**WHAT TO DO:** Give the data again exactly, from its opening line through the line in which "Share [button] (564, 1553)" appears.

Records contained in a dataset
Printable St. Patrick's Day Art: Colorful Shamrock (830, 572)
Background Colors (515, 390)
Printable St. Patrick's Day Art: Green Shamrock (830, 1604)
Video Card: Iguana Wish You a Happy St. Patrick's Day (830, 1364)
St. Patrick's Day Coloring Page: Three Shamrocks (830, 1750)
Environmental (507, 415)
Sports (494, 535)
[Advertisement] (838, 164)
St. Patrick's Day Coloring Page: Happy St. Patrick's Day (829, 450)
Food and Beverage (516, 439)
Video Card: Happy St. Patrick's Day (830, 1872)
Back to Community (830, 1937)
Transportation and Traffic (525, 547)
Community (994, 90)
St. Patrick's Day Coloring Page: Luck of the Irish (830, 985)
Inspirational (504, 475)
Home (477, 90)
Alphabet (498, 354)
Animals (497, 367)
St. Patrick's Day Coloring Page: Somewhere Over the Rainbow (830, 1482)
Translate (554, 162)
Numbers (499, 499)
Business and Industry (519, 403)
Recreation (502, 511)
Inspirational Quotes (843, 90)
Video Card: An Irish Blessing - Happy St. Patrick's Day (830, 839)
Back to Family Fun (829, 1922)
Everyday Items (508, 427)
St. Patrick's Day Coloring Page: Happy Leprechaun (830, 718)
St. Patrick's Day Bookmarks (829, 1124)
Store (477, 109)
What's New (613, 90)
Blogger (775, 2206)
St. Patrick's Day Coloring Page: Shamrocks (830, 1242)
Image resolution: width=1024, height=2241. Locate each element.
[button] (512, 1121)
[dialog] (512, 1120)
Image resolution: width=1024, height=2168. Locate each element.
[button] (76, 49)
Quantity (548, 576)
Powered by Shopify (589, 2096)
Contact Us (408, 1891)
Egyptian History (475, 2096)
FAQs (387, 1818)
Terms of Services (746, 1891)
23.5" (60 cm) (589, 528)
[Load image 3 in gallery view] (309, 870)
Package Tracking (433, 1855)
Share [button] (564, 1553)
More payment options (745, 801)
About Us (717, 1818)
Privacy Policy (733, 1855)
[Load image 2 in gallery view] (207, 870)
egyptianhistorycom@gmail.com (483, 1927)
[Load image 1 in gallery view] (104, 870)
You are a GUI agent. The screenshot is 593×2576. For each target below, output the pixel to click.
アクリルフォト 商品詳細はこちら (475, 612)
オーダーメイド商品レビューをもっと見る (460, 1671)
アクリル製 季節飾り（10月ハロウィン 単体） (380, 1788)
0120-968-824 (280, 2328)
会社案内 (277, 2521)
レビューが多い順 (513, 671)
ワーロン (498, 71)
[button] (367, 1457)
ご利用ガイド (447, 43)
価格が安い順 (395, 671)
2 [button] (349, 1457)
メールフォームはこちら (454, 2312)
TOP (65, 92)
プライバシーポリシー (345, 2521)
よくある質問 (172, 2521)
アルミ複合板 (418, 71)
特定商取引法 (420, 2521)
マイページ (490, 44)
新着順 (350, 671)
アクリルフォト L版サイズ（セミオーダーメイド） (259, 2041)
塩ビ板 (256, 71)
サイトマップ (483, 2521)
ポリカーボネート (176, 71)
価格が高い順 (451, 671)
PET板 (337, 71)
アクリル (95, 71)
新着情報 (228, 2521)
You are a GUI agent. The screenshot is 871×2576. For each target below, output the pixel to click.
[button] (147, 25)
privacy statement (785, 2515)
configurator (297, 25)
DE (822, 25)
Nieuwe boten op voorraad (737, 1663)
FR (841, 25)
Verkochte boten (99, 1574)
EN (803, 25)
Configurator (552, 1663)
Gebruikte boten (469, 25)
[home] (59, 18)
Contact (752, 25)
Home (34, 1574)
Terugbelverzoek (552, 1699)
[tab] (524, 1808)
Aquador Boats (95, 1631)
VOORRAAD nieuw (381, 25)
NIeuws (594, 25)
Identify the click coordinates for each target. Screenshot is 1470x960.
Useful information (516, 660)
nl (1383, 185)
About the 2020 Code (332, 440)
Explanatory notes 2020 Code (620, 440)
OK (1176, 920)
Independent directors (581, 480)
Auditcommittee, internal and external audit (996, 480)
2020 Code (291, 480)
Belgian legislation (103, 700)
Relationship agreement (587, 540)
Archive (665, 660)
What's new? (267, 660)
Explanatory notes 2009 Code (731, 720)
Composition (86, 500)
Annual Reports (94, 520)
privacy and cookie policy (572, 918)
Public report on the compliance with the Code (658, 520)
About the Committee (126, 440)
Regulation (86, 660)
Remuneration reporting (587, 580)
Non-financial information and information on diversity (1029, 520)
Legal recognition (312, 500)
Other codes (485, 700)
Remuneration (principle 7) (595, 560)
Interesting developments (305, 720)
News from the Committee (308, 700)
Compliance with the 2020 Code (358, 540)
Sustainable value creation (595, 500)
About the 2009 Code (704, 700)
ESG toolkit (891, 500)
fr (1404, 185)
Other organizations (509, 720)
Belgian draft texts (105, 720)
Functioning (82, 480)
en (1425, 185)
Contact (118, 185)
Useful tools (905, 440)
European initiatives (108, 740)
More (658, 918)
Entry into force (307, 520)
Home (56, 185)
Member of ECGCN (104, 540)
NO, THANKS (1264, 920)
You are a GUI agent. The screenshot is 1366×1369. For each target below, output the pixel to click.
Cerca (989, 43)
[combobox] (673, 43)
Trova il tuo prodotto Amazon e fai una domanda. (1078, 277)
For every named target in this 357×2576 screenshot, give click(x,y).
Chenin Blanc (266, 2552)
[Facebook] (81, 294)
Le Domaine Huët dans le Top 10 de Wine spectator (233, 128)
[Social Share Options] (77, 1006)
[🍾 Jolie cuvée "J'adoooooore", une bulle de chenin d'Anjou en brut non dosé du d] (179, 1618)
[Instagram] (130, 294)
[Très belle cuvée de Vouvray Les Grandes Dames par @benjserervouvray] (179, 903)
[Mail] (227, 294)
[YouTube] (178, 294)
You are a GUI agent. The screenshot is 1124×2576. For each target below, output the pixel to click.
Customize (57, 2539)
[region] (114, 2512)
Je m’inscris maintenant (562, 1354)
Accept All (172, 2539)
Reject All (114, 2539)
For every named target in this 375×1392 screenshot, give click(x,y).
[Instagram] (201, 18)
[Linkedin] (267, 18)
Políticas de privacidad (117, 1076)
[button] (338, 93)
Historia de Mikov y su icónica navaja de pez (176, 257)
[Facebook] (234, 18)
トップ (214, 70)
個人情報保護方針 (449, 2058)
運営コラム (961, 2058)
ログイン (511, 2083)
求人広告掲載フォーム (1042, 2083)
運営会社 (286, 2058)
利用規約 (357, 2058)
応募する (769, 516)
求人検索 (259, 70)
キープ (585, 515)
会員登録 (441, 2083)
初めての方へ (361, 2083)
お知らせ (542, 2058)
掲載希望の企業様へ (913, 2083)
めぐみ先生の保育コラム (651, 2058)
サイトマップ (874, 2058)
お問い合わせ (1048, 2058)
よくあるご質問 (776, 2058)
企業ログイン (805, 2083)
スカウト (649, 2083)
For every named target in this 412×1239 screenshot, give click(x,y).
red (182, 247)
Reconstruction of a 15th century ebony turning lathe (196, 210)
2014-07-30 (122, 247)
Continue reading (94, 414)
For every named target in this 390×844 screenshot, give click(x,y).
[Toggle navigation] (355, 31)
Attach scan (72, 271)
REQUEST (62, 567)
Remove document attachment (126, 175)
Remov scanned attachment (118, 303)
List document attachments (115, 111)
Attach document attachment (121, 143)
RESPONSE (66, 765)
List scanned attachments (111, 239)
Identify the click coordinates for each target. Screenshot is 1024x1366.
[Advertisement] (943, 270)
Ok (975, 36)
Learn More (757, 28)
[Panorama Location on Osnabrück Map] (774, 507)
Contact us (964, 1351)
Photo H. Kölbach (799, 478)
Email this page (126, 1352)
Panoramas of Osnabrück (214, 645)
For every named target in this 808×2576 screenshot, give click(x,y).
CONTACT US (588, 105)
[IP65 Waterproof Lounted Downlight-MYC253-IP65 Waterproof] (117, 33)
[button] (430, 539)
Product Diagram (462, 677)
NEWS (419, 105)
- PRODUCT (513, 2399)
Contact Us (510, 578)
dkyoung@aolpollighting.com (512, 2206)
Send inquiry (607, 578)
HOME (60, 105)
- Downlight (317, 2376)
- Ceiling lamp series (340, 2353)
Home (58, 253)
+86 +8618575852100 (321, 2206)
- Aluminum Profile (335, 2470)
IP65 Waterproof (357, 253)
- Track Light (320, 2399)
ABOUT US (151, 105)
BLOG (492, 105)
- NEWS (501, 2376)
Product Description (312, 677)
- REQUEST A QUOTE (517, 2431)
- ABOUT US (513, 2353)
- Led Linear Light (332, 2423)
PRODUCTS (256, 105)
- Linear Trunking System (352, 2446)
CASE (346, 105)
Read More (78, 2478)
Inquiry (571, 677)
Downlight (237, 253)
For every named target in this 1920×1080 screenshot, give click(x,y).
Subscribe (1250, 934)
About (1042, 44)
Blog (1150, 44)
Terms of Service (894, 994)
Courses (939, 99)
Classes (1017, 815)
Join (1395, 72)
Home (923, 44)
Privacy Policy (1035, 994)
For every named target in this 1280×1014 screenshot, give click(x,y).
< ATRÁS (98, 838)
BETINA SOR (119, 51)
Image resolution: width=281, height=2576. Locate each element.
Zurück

**WRITTEN REPLY:**
Printable St. Patrick's Day Art: Colorful Shamrock (830, 572)
Background Colors (515, 390)
Printable St. Patrick's Day Art: Green Shamrock (830, 1604)
Video Card: Iguana Wish You a Happy St. Patrick's Day (830, 1364)
St. Patrick's Day Coloring Page: Three Shamrocks (830, 1750)
Environmental (507, 415)
Sports (494, 535)
[Advertisement] (838, 164)
St. Patrick's Day Coloring Page: Happy St. Patrick's Day (829, 450)
Food and Beverage (516, 439)
Video Card: Happy St. Patrick's Day (830, 1872)
Back to Community (830, 1937)
Transportation and Traffic (525, 547)
Community (994, 90)
St. Patrick's Day Coloring Page: Luck of the Irish (830, 985)
Inspirational (504, 475)
Home (477, 90)
Alphabet (498, 354)
Animals (497, 367)
St. Patrick's Day Coloring Page: Somewhere Over the Rainbow (830, 1482)
Translate (554, 162)
Numbers (499, 499)
Business and Industry (519, 403)
Recreation (502, 511)
Inspirational Quotes (843, 90)
Video Card: An Irish Blessing - Happy St. Patrick's Day (830, 839)
Back to Family Fun (829, 1922)
Everyday Items (508, 427)
St. Patrick's Day Coloring Page: Happy Leprechaun (830, 718)
St. Patrick's Day Bookmarks (829, 1124)
Store (477, 109)
What's New (613, 90)
Blogger (775, 2206)
St. Patrick's Day Coloring Page: Shamrocks (830, 1242)
Image resolution: width=1024, height=2241. Locate each element.
[button] (512, 1121)
[dialog] (512, 1120)
Image resolution: width=1024, height=2168. Locate each element.
[button] (76, 49)
Quantity (548, 576)
Powered by Shopify (589, 2096)
Contact Us (408, 1891)
Egyptian History (475, 2096)
FAQs (387, 1818)
Terms of Services (746, 1891)
23.5" (60 cm) (589, 528)
[Load image 3 in gallery view] (309, 870)
Package Tracking (433, 1855)
Share [button] (564, 1553)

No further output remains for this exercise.